In the meantime, Warren Buffett has just released his 2015 annual report to shareholders! As in year’s past, the letter is a stalwart of common sense, covering not only activities at Berkshire Hathaway, but also the economy and life in general. As I’ve said before, it should be required reading by every investor and certainly those serious about building wealth.
And without further adieu, here are the top 7 key lessons from Warren Buffett’s annual shareholders letter:
Berkshire Is Still Growing
For all the seemingly relentless criticism of Berkshire Hathaway being an old-school, out of touch conglomerate, Berkshire’s gain in net worth last year was a staggering $15.4 billion. In the last 51 years, Buffett and team have grown per-share book value at a rate of 19.2% compounded annually. No other company has had that type of growth in book value ever, period. And for the serious skeptics, just check-out the latest earnings report that shows Berkshire grew profits at 32% last quarter. Not too shabby for a 5 decade old company!

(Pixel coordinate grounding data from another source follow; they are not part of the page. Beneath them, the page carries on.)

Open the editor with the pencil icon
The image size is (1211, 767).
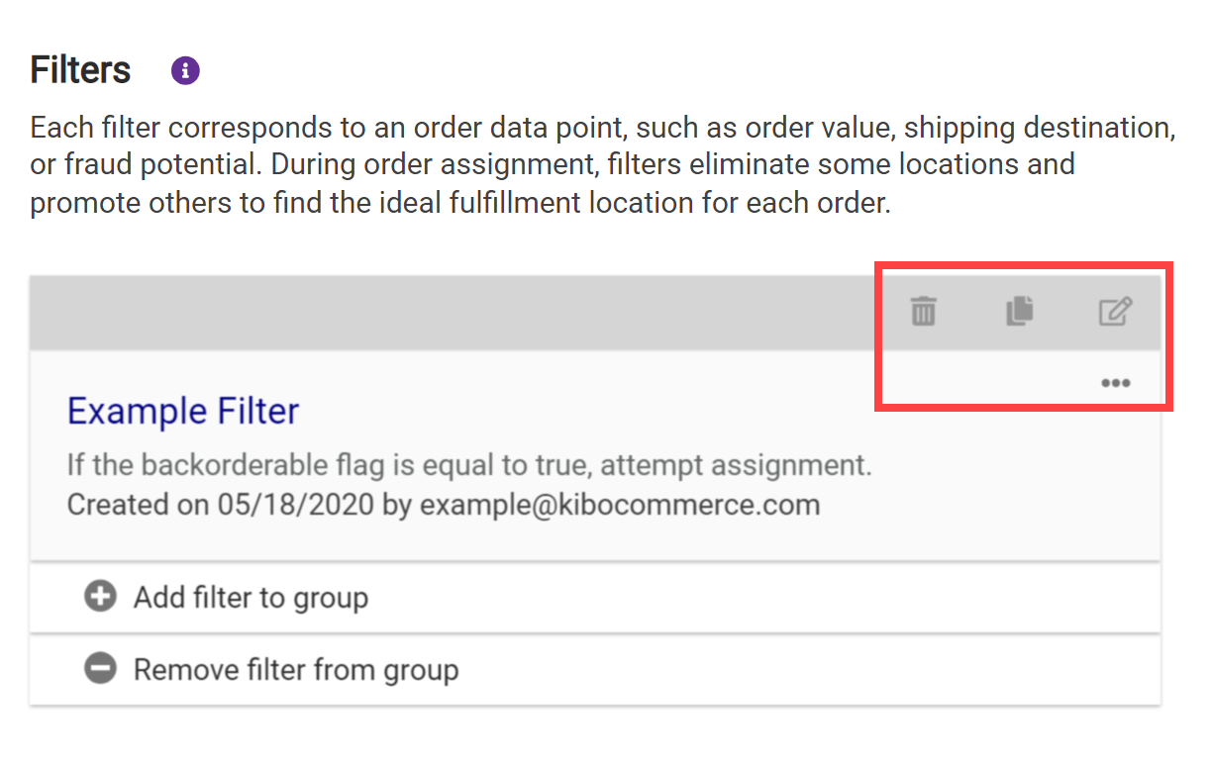coord(1115,312)
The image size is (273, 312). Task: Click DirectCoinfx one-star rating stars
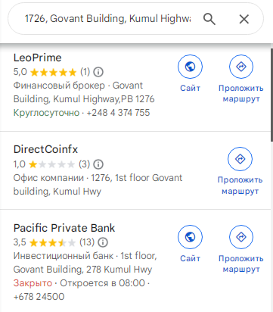pyautogui.click(x=51, y=164)
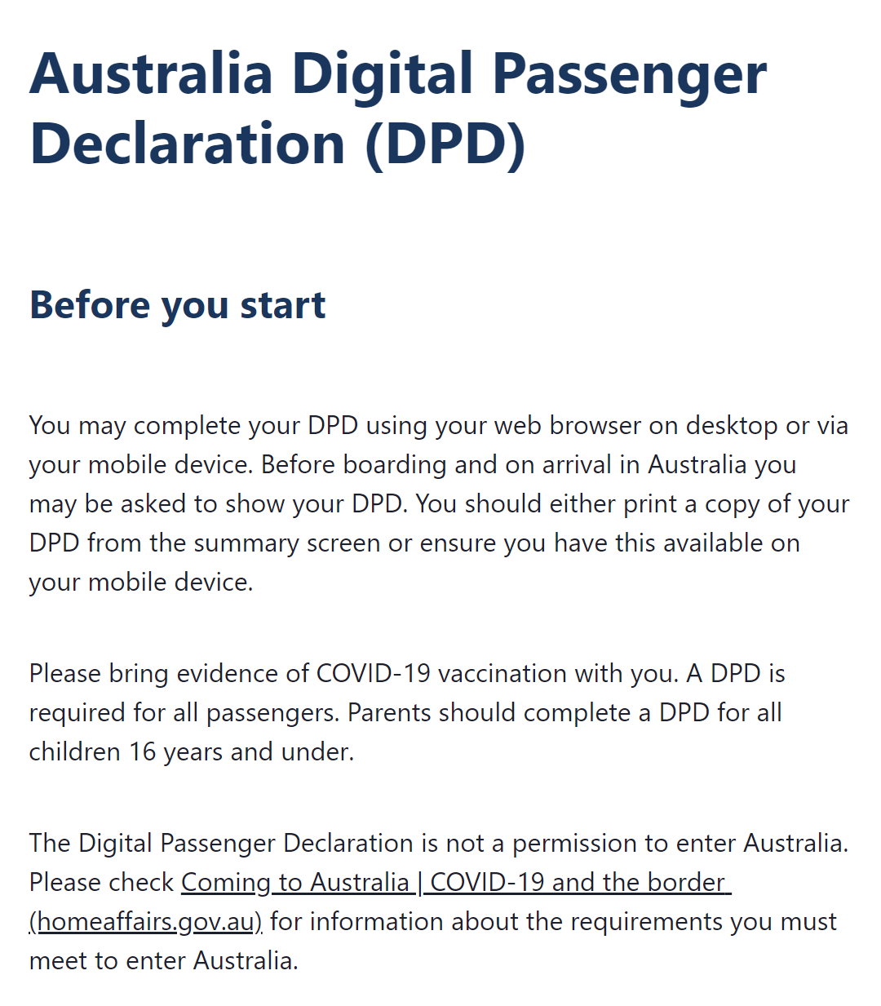Click the words 'Please check' before the link
881x1006 pixels.
(x=102, y=882)
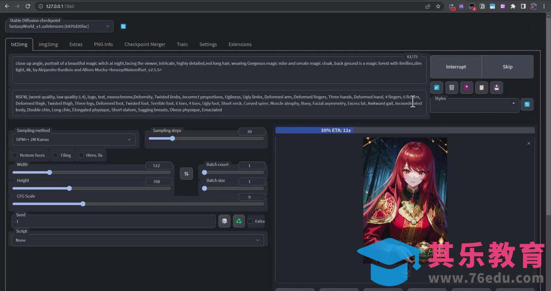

Berkshire’s Intrinsic Value Far Exceeds Its Book Value
Buffett again took a lot of the real estate in this year’s letter to explain why Berkshire’s intrinsic value far exceeds its book value. Much of this has to do with the shift in the 1990s to focus on outright ownership of businesses versus taking large non-controlling stakes in public companies and the differing accounting rules that apply to each. Chiefly among those differences is the fact that losing investments are written down, but unrecorded winning investments mean that Berkshire’s intrinsic value far exceeds it’s book value. Buffett also underscored Berkshire’s appetite to repurchase its shares when they sell for 120% of book value and below. For those considering whether to purchase Berkshire stock or not, Buffett couldn’t offer better hints as what to do. More about this below.

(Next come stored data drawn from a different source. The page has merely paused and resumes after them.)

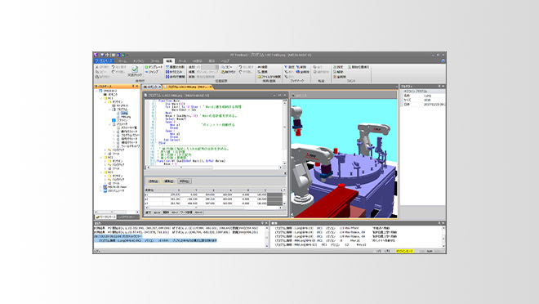Set a bookmark with the blue flag icon
Screen dimensions: 539x304
[x=286, y=67]
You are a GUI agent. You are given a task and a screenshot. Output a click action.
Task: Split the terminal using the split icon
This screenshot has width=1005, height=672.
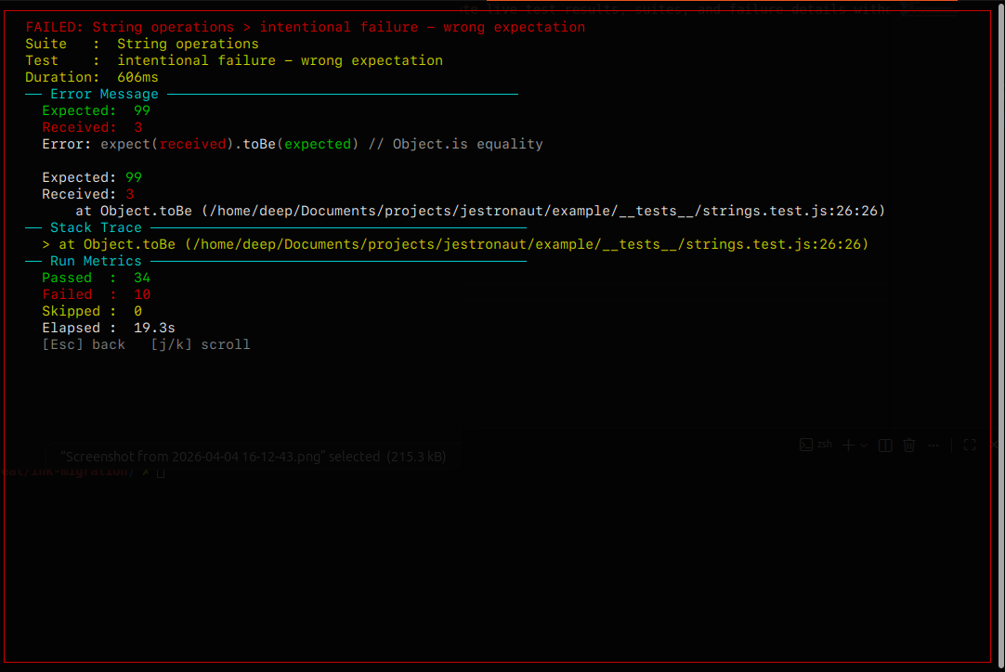[885, 446]
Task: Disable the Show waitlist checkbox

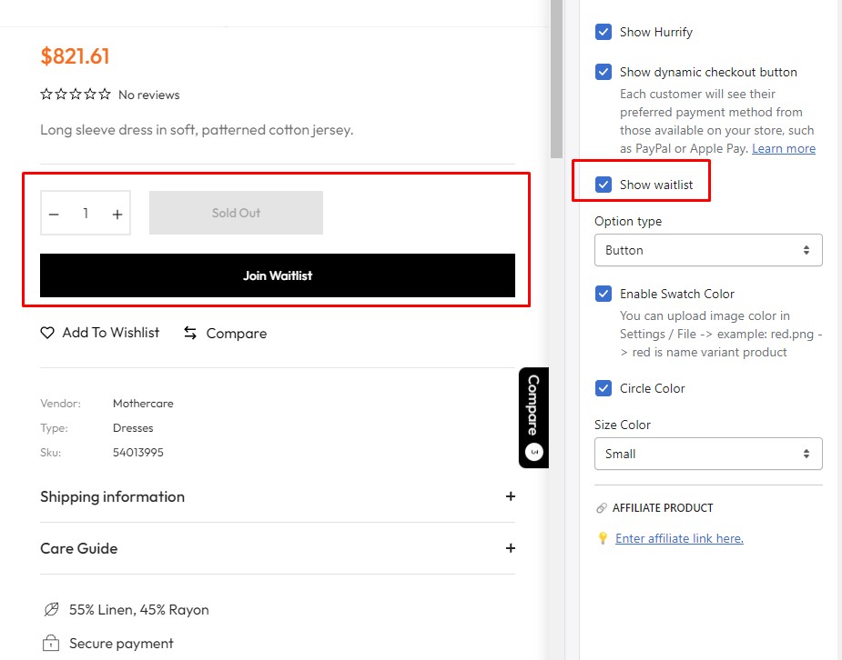Action: point(603,185)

Buffett Is Betting Big On America
In a New York Times article of October of 2008, Buffett encouraged people to follow his lead and invest in America. And invest in America he has. This year’s letter is packed with example after example of the significant levels of capital investments that Berkshire is making, with the vast majority of the funds being spent right here in the good old USA. Noteworthy of those is the $5.8 billion invested in Burlington Northern Santa Fe’s infrastructure. For those of you thinking that railroads are a relic of the past, railroads provide the cheapest freight shipment of any carrier – ship, truck or plane. And BNSF moves about 17% of America’s freight, carrying 45% more ton-miles than their closest competitor. Via its investment in BNSF, Berkshire insures the U.S. economy keeps rolling on!
Berkshire Is Betting Big On Renewable Energy
Who would have thought that a big conglomerate out of Omaha would be leading the way in renewable energy, but Berkshire is doing just that. The company has made a $16 billion investment in renewable energy and now owns 7% of the country’s wind generation capacity and also 6% of its solar generation. Just in terms of megawatts, Berkshire’s energy business is 6 times larger than the nearest competitor!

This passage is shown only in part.